** DATASET ENTRIES follows **

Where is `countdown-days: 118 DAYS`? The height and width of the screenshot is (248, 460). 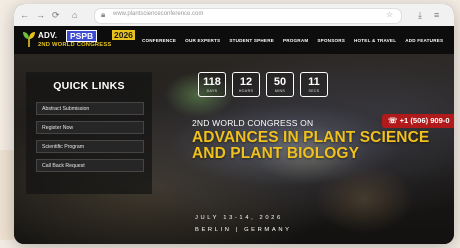
countdown-days: 118 DAYS is located at coordinates (212, 84).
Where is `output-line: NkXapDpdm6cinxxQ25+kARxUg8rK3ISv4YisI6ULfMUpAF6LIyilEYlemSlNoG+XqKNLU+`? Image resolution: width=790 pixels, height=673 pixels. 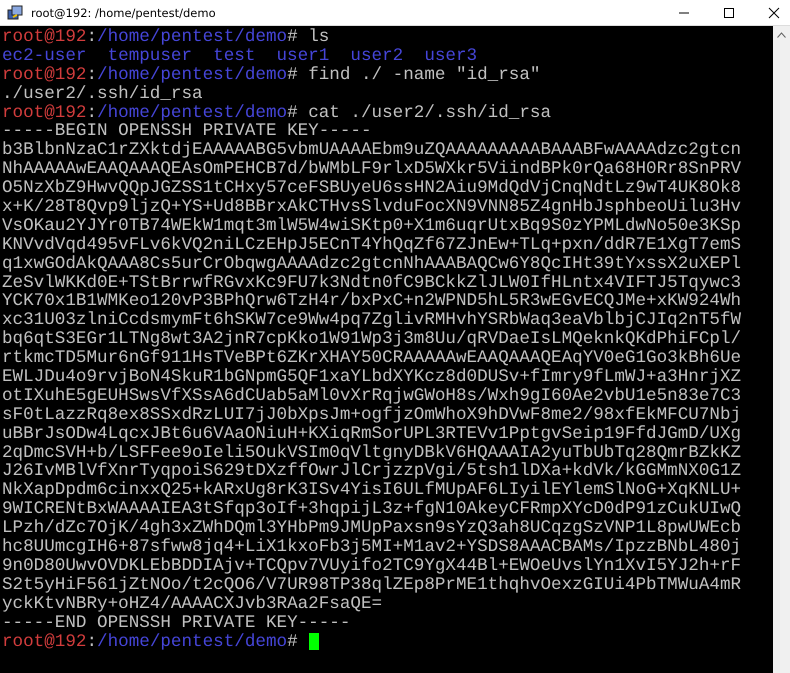 output-line: NkXapDpdm6cinxxQ25+kARxUg8rK3ISv4YisI6ULfMUpAF6LIyilEYlemSlNoG+XqKNLU+ is located at coordinates (372, 490).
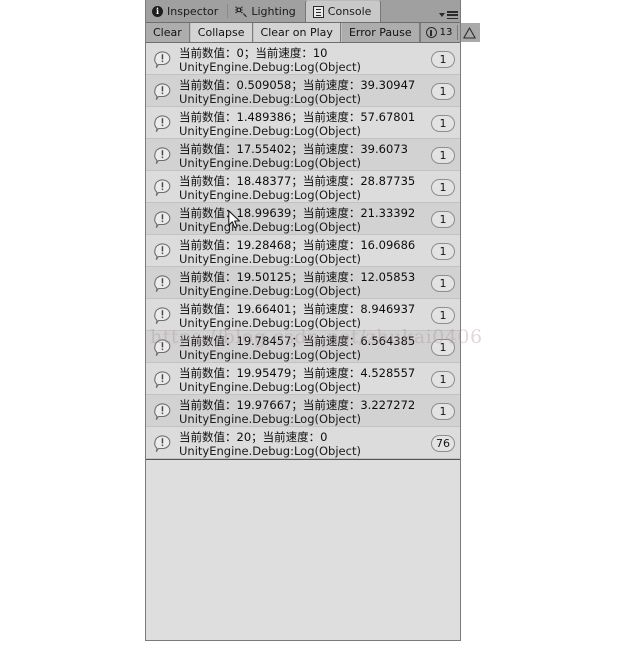 The height and width of the screenshot is (648, 621). What do you see at coordinates (296, 32) in the screenshot?
I see `clear-on-play-toggle: Clear on Play` at bounding box center [296, 32].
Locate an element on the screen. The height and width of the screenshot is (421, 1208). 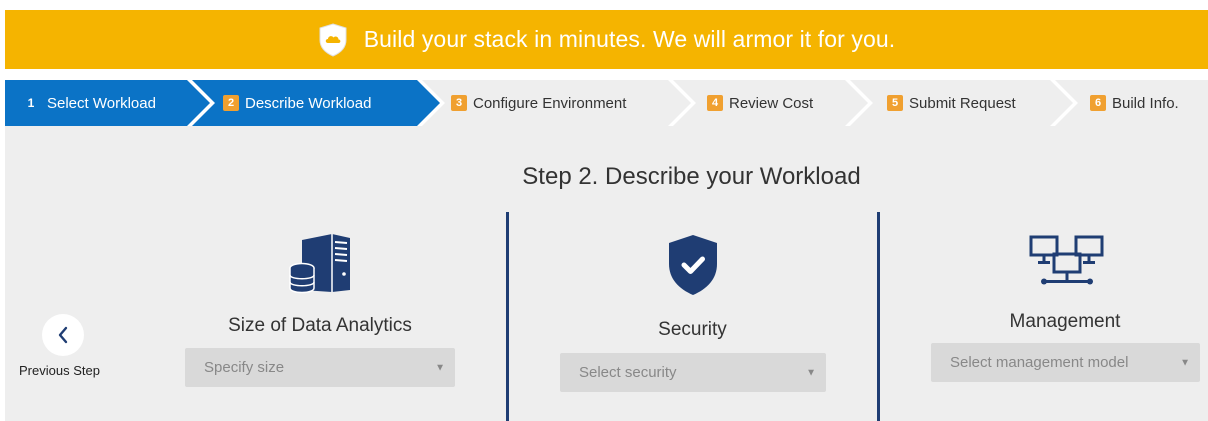
size-select: Specify size ▼ is located at coordinates (320, 368).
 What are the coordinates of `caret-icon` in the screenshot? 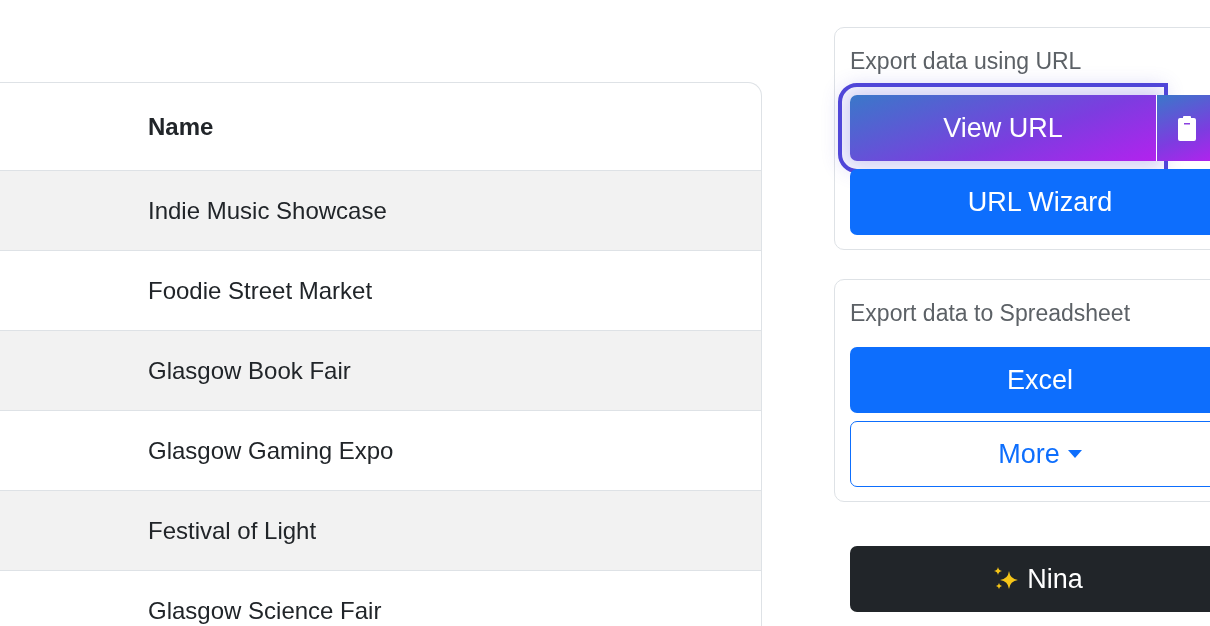 It's located at (1074, 454).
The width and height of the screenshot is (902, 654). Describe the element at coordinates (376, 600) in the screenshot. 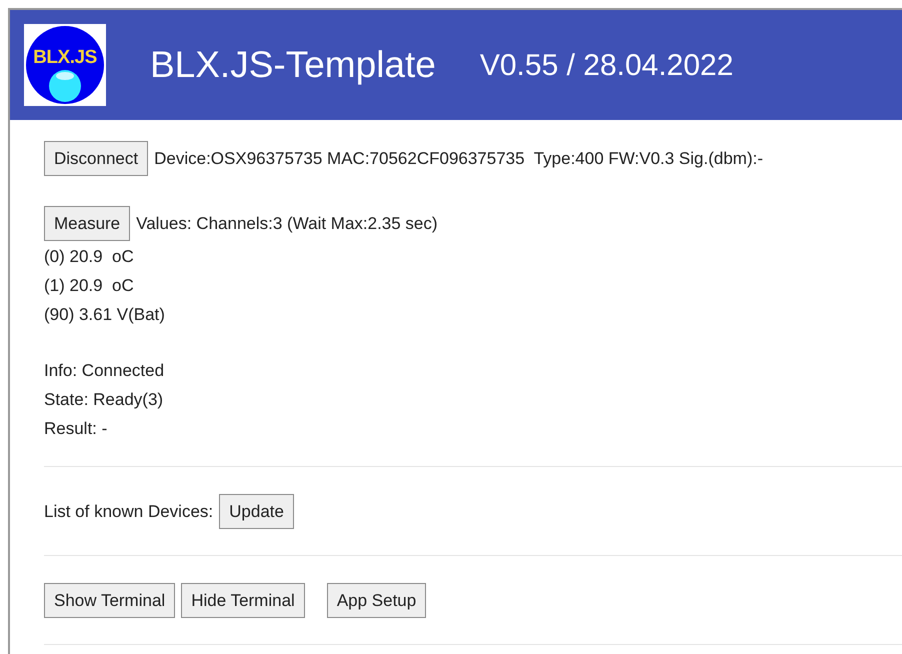

I see `button: App Setup` at that location.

** End of DATASET ENTRIES **

Update the records from the start through the line containing "countdown-days: 118 DAYS is" by replacing "screenshot" with "image" and leaving everything else the same. Give back only those lines, without the pictures.

Where is `countdown-days: 118 DAYS`? The height and width of the image is (248, 460). 
countdown-days: 118 DAYS is located at coordinates (212, 84).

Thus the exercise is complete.